The IRAK-1 encodes the interleukin-1 receptor-associated kinase 1, which is a serine-threonine protein kinase that is associated with the interleukin-1 receptor (IL1R) upon stimulation. IRAK-1 is required for pro-inflammatory cytokine production downstream of TLR and IL-1R signaling pathways. Moreover, IRAK-1 is responsible for IL1-induced up-regulation of the transcriptional factor NF-kappa B. Upon binding with its receptor, IRAK-1 becomes activated, as described in Activation, and then dissociates from its receptor complex. IRAK-1 dissociates from the receptor alongside of TRAF6 - a ubiquitin E3 ligase that intermediates between various types of receptors for exogenous or endogenous mediators and activation of transcriptional responses via NF-kappa B and MAPK pathways. IRAK-1 and TRAF-6 then bind to TAK-1 binding protein-1 (TAB-1), followed by binding to transforming growth factor-β-activated kinase (TAK-1) and TAB-2, forming a new complex. This complex then translocates into the cytoplasm wherein it associates with ubiquitin ligases such as ubiquitin conjugating enzyme-13 UBC-13 and ubiquitin conjugating enzyme E2 variant-1(UEV-1a), leading to the ubiquitination and degradation of TRAF-6. TAK-1 is then activated and phosphorylation of the inhibitor of κB kinase (IKK) complex, consisting of IKKα, IKKβ, and IKKγ, occurs. MAPKs are also activated in the process. Finally, NF-κB is activated to regulate the transcription of pro-inflammatory genes. Alternatively, IRAK-1 activation of the NF-κB pathway can be regulated by the ubiquitination of Lys¹³⁴ and Lys¹⁸⁰.

Alternatively spliced transcript variants encoding different isoforms have been found for the IRAK1 gene.

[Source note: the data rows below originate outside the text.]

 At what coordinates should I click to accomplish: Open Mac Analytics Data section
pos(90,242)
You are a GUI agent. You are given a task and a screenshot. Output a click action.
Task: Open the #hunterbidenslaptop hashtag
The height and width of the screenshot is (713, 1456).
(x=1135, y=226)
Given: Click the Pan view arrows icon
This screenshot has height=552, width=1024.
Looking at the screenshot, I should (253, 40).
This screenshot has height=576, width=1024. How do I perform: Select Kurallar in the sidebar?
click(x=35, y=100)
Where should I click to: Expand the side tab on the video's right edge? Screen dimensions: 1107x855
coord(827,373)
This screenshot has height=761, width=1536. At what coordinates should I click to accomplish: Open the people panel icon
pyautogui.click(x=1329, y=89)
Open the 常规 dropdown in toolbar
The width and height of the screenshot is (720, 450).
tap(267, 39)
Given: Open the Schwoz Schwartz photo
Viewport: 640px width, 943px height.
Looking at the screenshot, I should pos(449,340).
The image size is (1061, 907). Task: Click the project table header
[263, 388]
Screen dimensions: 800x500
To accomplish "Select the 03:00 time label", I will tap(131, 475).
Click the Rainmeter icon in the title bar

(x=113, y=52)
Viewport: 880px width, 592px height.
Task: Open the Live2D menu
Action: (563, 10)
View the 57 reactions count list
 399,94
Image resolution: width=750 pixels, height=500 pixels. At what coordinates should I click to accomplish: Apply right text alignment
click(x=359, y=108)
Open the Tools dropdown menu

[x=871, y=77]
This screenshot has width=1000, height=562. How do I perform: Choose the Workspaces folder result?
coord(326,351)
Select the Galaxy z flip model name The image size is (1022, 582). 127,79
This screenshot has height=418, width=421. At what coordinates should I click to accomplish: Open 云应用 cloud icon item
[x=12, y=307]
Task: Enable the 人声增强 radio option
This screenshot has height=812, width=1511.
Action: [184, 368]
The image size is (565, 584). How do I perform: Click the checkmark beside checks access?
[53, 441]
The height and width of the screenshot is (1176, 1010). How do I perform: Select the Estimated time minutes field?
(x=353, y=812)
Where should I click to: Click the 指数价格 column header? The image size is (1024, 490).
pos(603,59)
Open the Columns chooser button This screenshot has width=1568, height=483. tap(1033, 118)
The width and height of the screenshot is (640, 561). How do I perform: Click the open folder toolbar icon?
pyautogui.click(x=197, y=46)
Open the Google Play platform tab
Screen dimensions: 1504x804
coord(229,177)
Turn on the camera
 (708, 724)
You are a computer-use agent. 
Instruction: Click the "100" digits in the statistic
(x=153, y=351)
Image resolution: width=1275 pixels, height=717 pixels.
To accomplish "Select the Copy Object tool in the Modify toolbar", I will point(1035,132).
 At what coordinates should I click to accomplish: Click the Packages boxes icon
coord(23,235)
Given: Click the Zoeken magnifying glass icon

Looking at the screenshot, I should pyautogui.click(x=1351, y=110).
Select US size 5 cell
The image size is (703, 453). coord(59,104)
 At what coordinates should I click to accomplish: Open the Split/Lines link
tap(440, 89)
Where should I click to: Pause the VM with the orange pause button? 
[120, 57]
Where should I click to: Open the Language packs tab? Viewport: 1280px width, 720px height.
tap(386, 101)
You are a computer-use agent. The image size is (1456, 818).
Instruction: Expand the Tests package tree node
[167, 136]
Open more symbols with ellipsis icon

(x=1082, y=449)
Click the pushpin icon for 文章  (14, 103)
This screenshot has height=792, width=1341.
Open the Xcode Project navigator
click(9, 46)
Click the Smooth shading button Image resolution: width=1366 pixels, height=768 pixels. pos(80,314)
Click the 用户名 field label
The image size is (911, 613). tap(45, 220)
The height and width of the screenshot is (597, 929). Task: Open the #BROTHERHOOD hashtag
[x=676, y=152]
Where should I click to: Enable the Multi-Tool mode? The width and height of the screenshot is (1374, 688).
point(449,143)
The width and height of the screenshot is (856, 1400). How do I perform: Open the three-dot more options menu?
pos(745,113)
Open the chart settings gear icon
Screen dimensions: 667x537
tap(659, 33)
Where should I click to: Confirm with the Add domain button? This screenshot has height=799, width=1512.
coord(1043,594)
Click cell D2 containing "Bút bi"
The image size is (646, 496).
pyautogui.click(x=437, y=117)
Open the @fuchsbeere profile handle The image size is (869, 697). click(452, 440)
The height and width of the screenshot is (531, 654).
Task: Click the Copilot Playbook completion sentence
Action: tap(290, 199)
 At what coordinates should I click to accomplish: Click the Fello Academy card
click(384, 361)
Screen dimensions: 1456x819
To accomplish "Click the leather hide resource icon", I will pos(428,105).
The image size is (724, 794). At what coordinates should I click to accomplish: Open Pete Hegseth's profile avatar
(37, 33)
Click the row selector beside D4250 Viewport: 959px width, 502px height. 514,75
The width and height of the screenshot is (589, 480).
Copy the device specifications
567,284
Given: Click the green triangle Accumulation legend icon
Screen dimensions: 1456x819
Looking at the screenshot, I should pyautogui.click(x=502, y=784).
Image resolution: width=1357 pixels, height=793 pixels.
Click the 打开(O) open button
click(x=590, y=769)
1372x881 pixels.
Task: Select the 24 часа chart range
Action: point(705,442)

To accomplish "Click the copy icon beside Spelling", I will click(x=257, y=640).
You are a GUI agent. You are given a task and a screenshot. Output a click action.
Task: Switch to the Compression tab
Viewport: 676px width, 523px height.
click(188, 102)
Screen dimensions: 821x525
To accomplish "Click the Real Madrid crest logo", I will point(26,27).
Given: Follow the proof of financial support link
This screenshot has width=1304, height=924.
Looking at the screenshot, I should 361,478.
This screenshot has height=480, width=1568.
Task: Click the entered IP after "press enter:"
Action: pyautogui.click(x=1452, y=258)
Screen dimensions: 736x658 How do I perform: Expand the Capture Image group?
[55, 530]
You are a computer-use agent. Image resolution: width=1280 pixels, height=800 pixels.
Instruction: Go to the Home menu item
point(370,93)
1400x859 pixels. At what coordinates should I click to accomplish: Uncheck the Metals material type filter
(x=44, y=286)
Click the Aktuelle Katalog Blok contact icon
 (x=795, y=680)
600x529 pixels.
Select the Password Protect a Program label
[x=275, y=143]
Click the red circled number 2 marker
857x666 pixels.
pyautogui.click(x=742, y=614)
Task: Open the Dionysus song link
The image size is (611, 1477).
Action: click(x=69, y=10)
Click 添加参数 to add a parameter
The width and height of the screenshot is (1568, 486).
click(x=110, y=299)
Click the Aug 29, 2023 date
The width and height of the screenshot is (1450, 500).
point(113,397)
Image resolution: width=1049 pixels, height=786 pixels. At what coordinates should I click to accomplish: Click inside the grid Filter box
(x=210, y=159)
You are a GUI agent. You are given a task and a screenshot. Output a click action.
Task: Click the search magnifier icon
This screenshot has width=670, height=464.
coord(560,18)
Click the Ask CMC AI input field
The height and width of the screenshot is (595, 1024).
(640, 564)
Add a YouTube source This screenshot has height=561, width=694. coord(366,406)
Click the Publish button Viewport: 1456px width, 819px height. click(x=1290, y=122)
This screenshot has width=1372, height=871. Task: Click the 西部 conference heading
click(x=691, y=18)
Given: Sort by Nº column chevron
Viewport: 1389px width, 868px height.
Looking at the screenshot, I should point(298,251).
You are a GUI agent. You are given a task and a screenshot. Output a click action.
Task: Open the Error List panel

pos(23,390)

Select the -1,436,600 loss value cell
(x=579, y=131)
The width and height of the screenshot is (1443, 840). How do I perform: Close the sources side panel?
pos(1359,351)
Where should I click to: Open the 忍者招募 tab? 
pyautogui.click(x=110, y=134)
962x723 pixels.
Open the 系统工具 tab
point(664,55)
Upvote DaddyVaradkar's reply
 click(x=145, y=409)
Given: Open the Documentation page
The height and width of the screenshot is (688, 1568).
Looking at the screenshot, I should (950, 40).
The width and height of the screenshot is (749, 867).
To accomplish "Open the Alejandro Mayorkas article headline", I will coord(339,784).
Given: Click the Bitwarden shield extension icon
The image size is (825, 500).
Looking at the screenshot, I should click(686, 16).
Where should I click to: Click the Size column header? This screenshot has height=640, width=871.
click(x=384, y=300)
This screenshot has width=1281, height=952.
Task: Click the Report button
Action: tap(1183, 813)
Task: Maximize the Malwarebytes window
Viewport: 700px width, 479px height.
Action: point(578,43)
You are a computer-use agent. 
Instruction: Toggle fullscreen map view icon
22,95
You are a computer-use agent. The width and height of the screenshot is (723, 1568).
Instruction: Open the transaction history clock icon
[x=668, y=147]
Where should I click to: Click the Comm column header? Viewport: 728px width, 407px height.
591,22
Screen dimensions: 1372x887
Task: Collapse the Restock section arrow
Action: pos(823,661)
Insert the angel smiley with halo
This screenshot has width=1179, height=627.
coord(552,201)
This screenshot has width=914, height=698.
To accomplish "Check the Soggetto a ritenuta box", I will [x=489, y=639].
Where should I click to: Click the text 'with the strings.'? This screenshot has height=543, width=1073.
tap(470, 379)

Currently, there are three differentially spliced variants of IRAK1 - IRAK1, IRAK1b, and IRAK1c. IRAK1 was observed to undergo sumoylation, promoting its translocation to the nucleus instead of the cytoplasm upon pathogenic attack. IRAK1c, notably, remains stable upon sumoylation, does not undergo modification under the same circumstances and localizes only to the cytoplasm.

IRAK-1 kinase activity is not the sole protein involved in pro-inflammatory immune responses, however, it serves as an adaptor protein that effectively binds MyD88, IRAK-4, the toll-interacting proteins (TOLLIP) together to form a complex that induces IL-1R-mediated NF-κB activation.

 

IRAK-1 activity is regulated during its activation and function. Auto-phosphorylation plays a role in IRAK-1 activation (see Activation), and also mediates proteasome-mediated degradation which results in the loss of the IRAK1 protein. Alternatively, IRAK-1 may be regulated on the transcriptional level. The IRAK-1b splice variant lacks kinase activity and is resistant to proteasome-mediated degradation. Moreover, IRAK-1c splice variant has a truncated and thus mutated sequence at the C-terminus of its kinase domain and acts a negative regulator of the TLR and IL-1R signaling pathways.

IRAK1 has been shown to interact with the following proteins:

IRAK-1 signaling is involved in rheumatoid arthritis. Moreover, IRAK-1 plays a significant role in cancer.